#### TASK GOAL:
The answer must consist solely of the lines from the one containing "The width and height of the screenshot is (750, 773)." through the last line of the records below, repeated exactly, with all pictures omitted.

********************

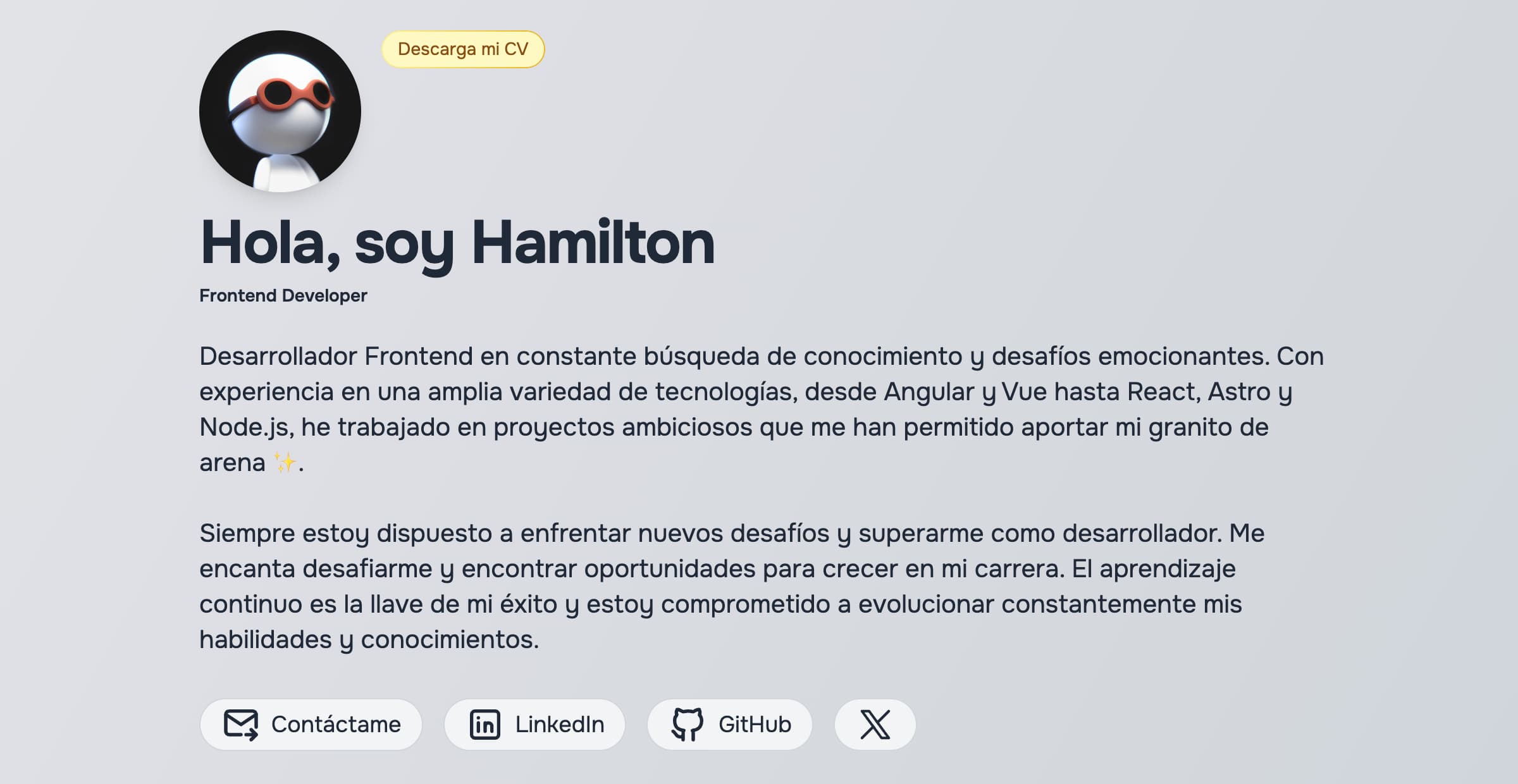The height and width of the screenshot is (784, 1518).
Task: Follow the LinkedIn profile link
Action: click(x=534, y=725)
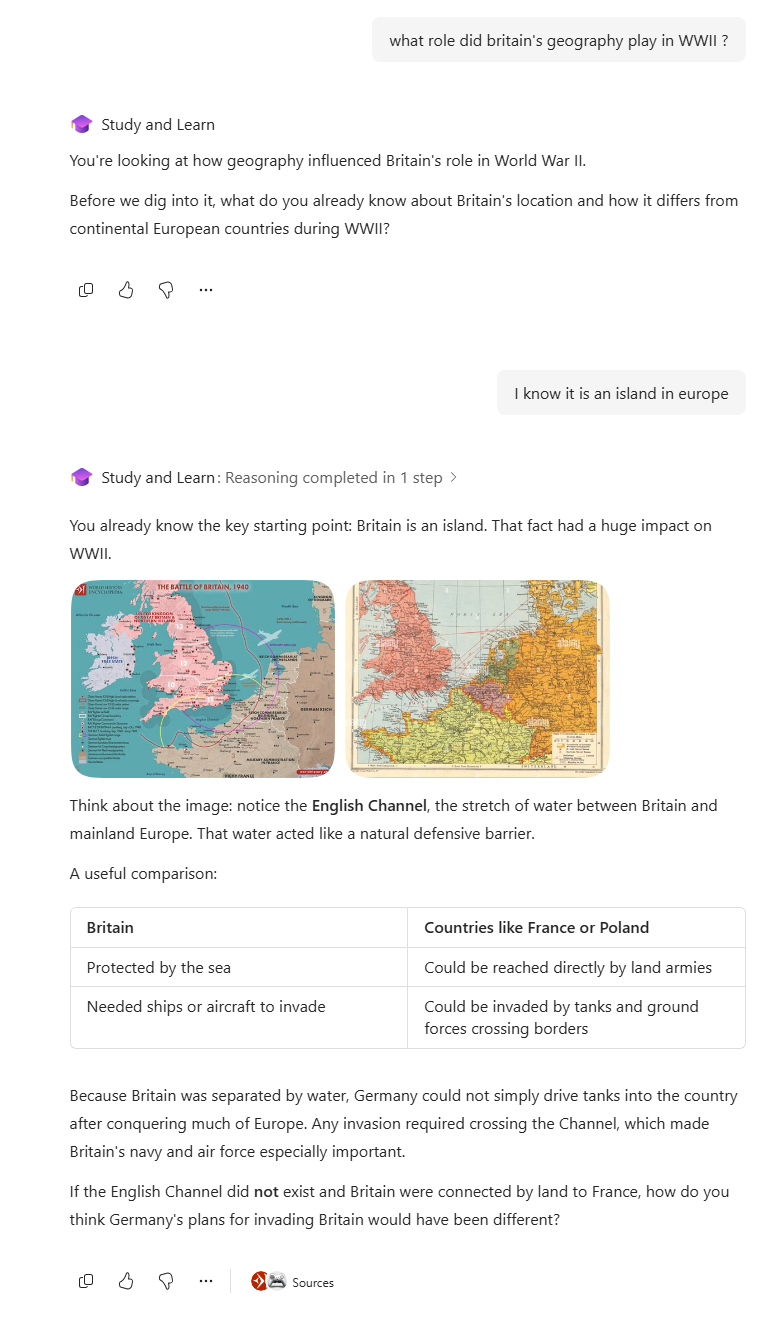Click the 'Protected by the sea' table cell
Viewport: 762px width, 1322px height.
pyautogui.click(x=239, y=967)
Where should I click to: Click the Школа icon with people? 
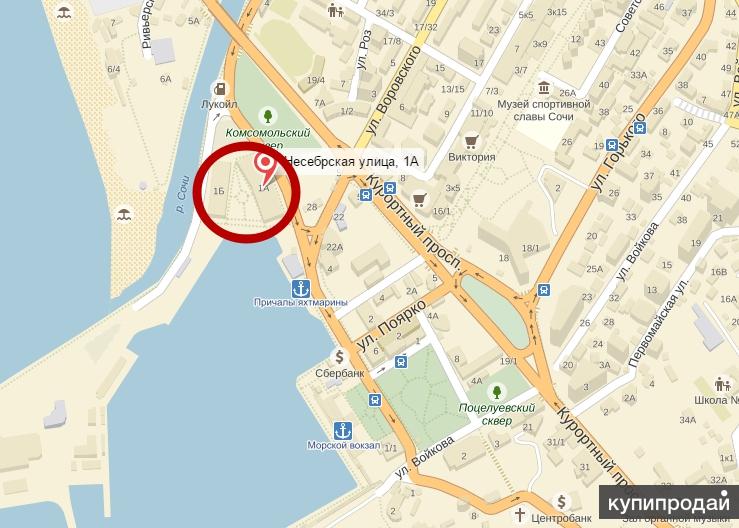click(722, 384)
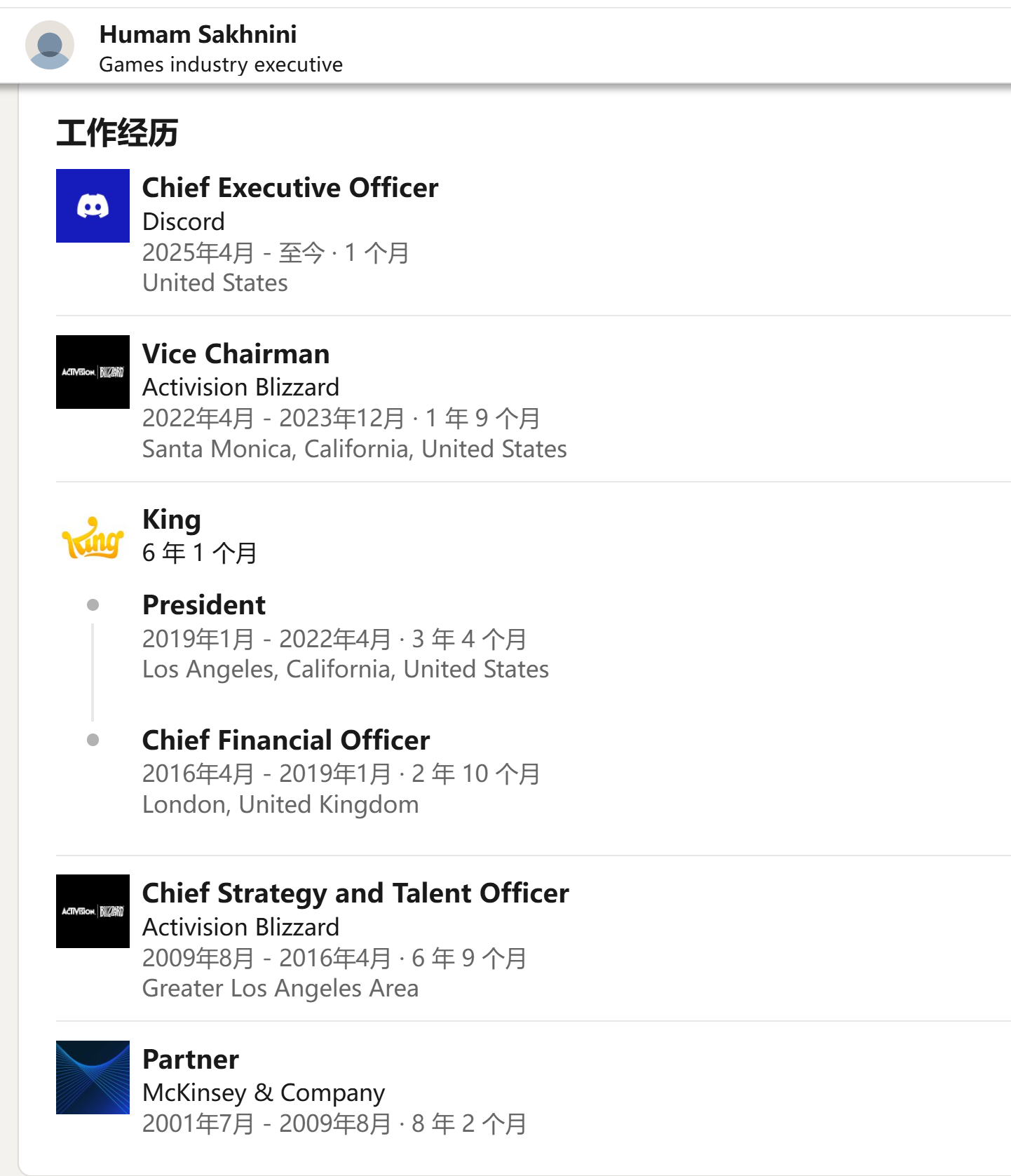
Task: Open the King company heading
Action: coord(172,520)
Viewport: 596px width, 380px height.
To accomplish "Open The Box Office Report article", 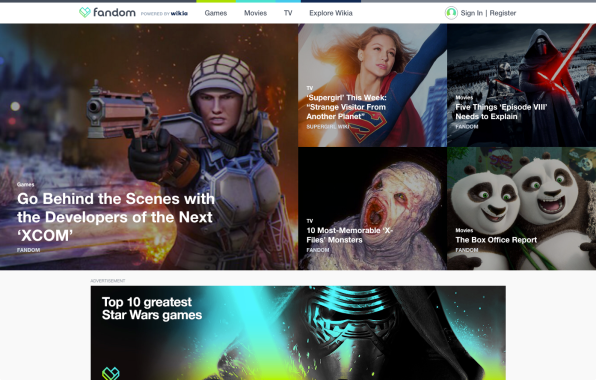I will point(496,240).
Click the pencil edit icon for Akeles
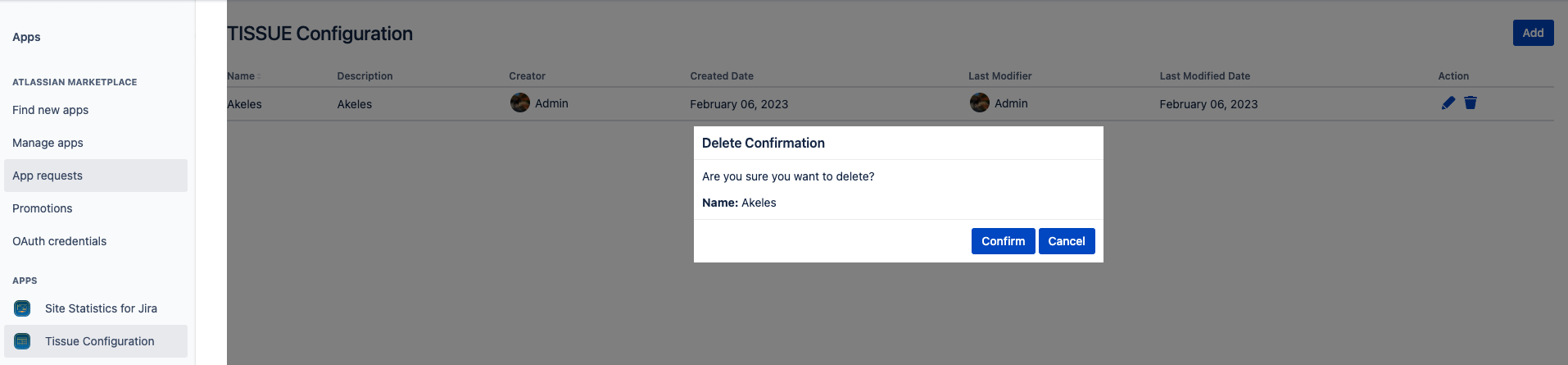1568x365 pixels. pos(1448,103)
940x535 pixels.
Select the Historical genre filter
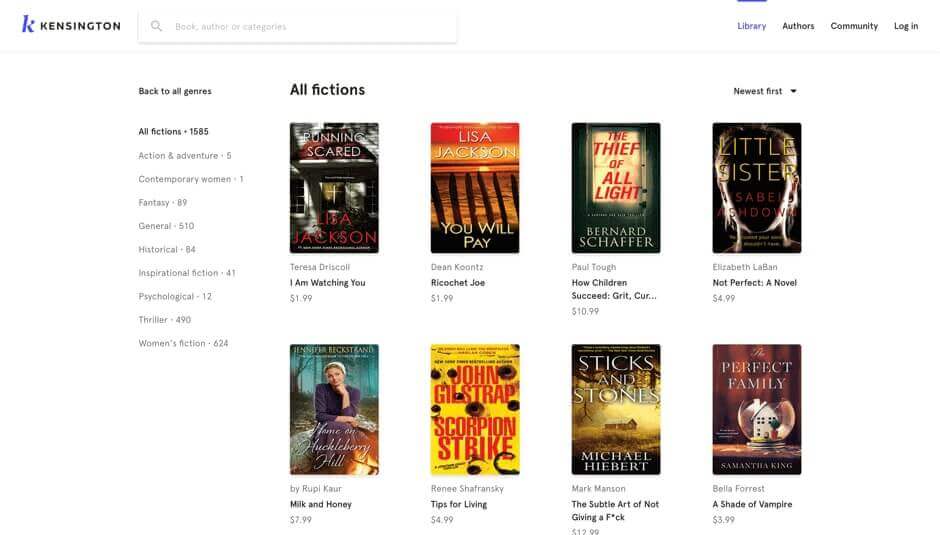pos(167,250)
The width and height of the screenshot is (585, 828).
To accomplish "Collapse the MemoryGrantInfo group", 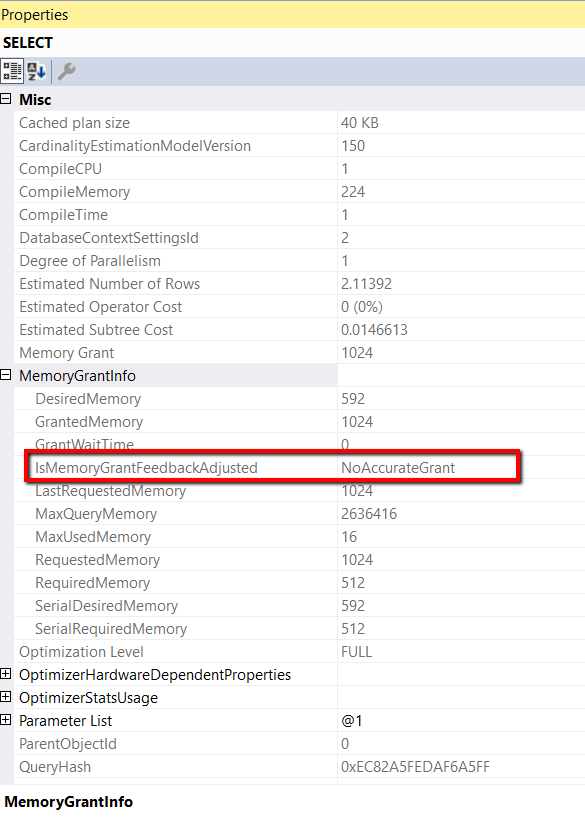I will (x=6, y=375).
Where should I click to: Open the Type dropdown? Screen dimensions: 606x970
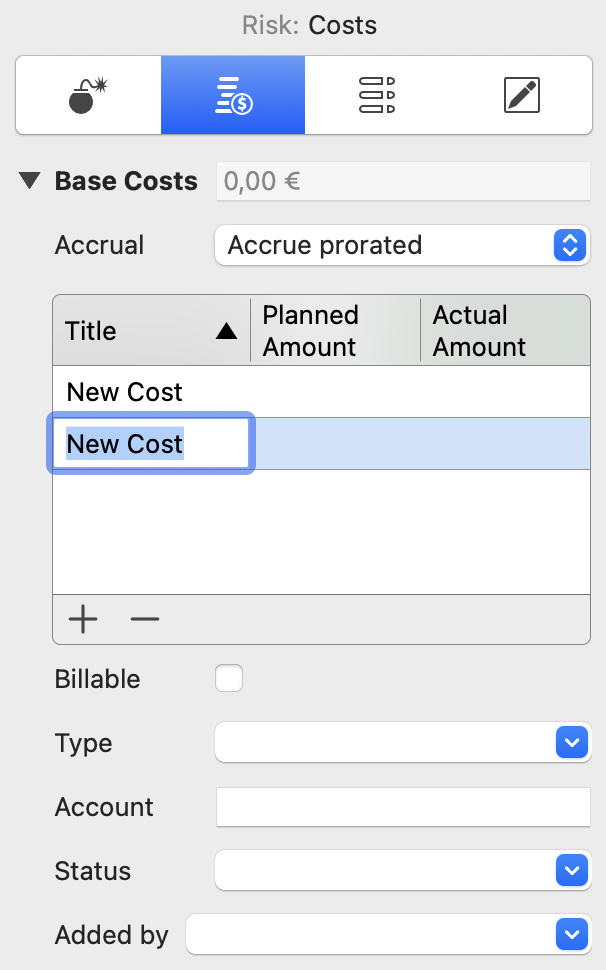click(571, 743)
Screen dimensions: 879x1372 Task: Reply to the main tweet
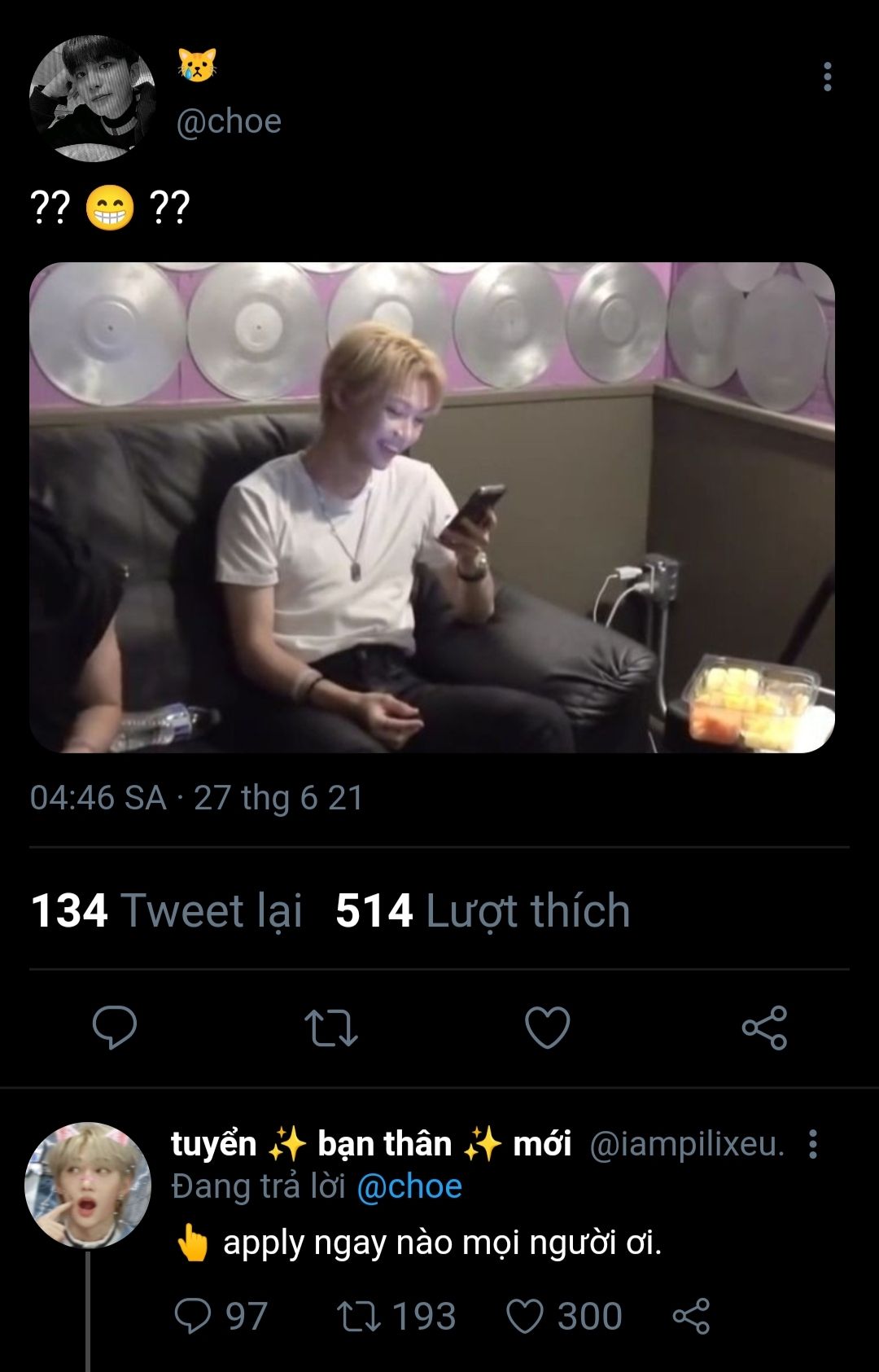(x=115, y=1027)
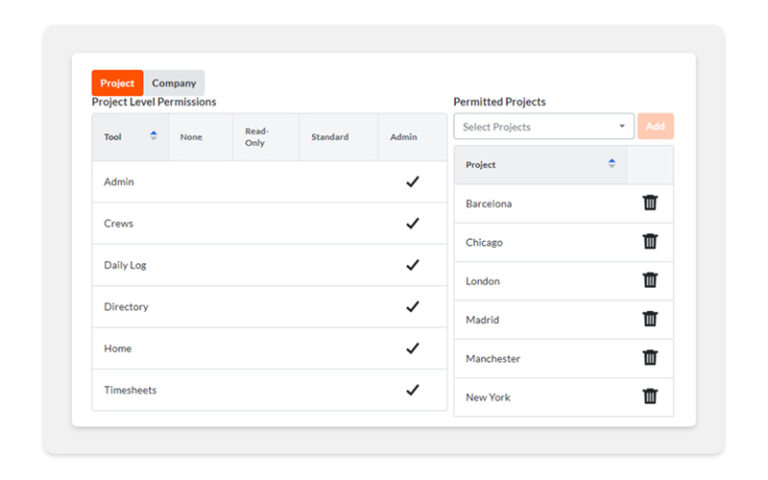Set Directory permission to Standard
Viewport: 768px width, 480px height.
click(337, 307)
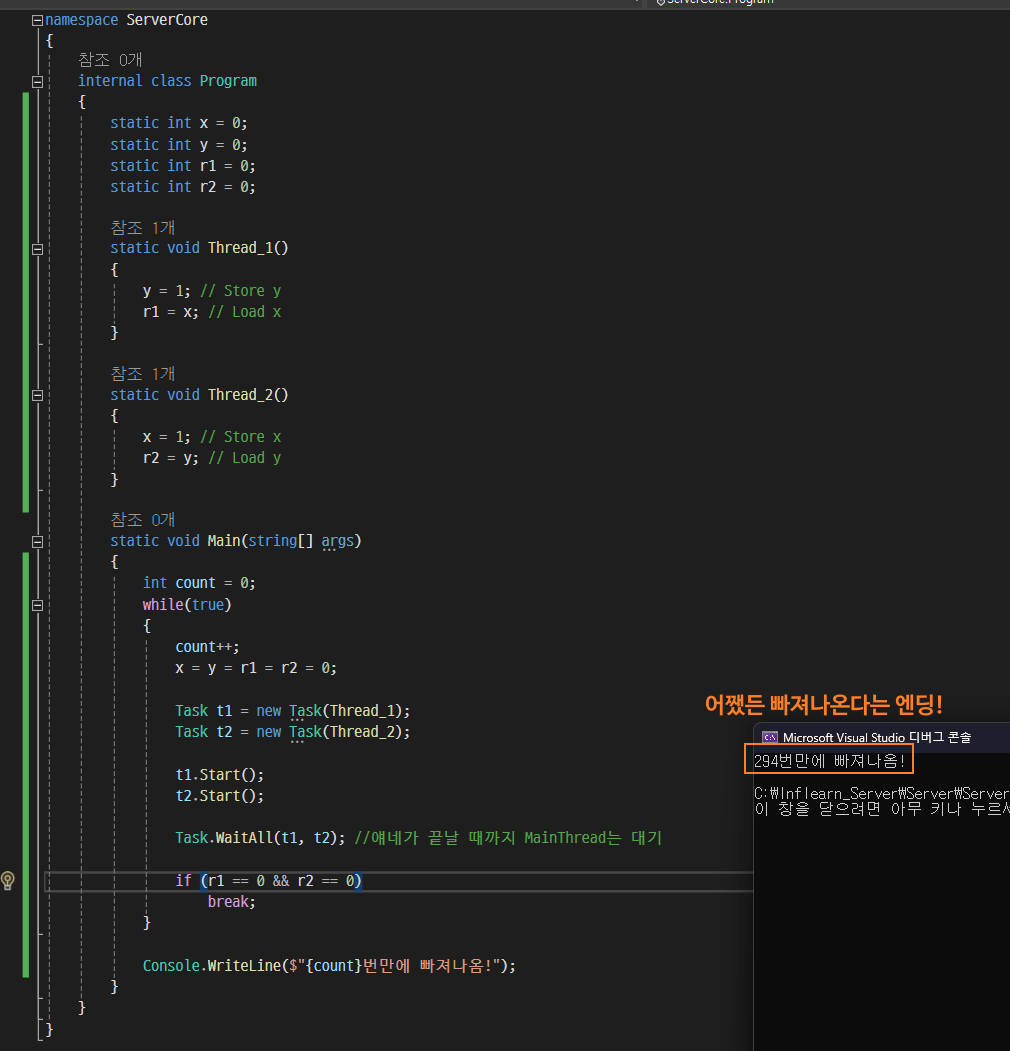Collapse the Main method
The width and height of the screenshot is (1010, 1051).
pos(38,542)
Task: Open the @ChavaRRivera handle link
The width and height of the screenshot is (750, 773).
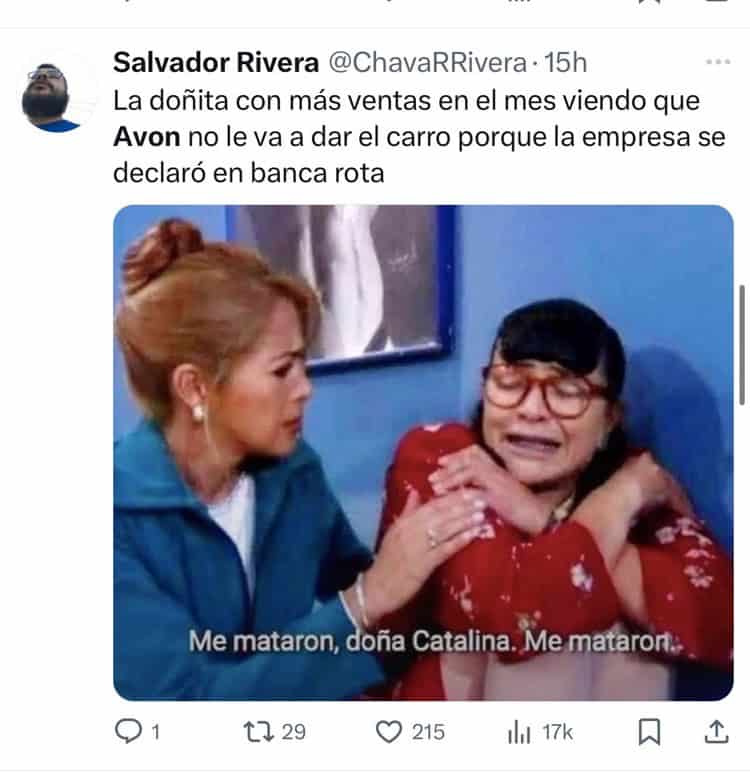Action: pos(428,63)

********************

#### THE ANSWER:
The width and height of the screenshot is (750, 773).
Action: pos(428,63)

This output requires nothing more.